Origini Storiche: Gli Auguri di Roma
L’ornitomanzia ha avuto un ruolo istituzionale senza eguali nell’antichità:
- Il Mondo Etrusco: Furono i primi maestri di questa disciplina in Italia, influenzando profondamente i Romani. Gli Etruschi avevano una conoscenza dettagliata di quali specie fossero favorevoli e quali infauste.
- L’Antica Roma: Qui l’ornitomanzia divenne un affare di Stato. Gli Auguri erano sacerdoti ufficiali che avevano il compito di consultare gli “auspici” (avis-spicere, ovvero “osservare gli uccelli”) prima di ogni decisione importante: guerre, elezioni o fondazioni di città.
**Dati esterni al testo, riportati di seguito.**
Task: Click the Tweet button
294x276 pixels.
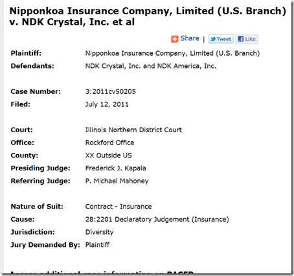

- Curiosità: La leggenda della fondazione di Roma narra che Romolo e Remo scelsero chi dovesse regnare proprio attraverso un volo di avvoltoi.
- Culture Sciamaniche: In molte tradizioni indigene e siberiane, l’uccello è l’animale guida che permette allo sciamano di compiere il viaggio spirituale. Il grido di un corvo o l’apparizione di un’aquila sono tuttora interpretati come segni precisi di protezione o avvertimento.
Il Metodo: Come si leggono i segni
L’osservazione non era casuale, ma seguiva regole rigide basate su quattro criteri principali:
1. Il Volo (Alites)
Si osservava la direzione da cui provenivano gli uccelli e l’altezza del volo.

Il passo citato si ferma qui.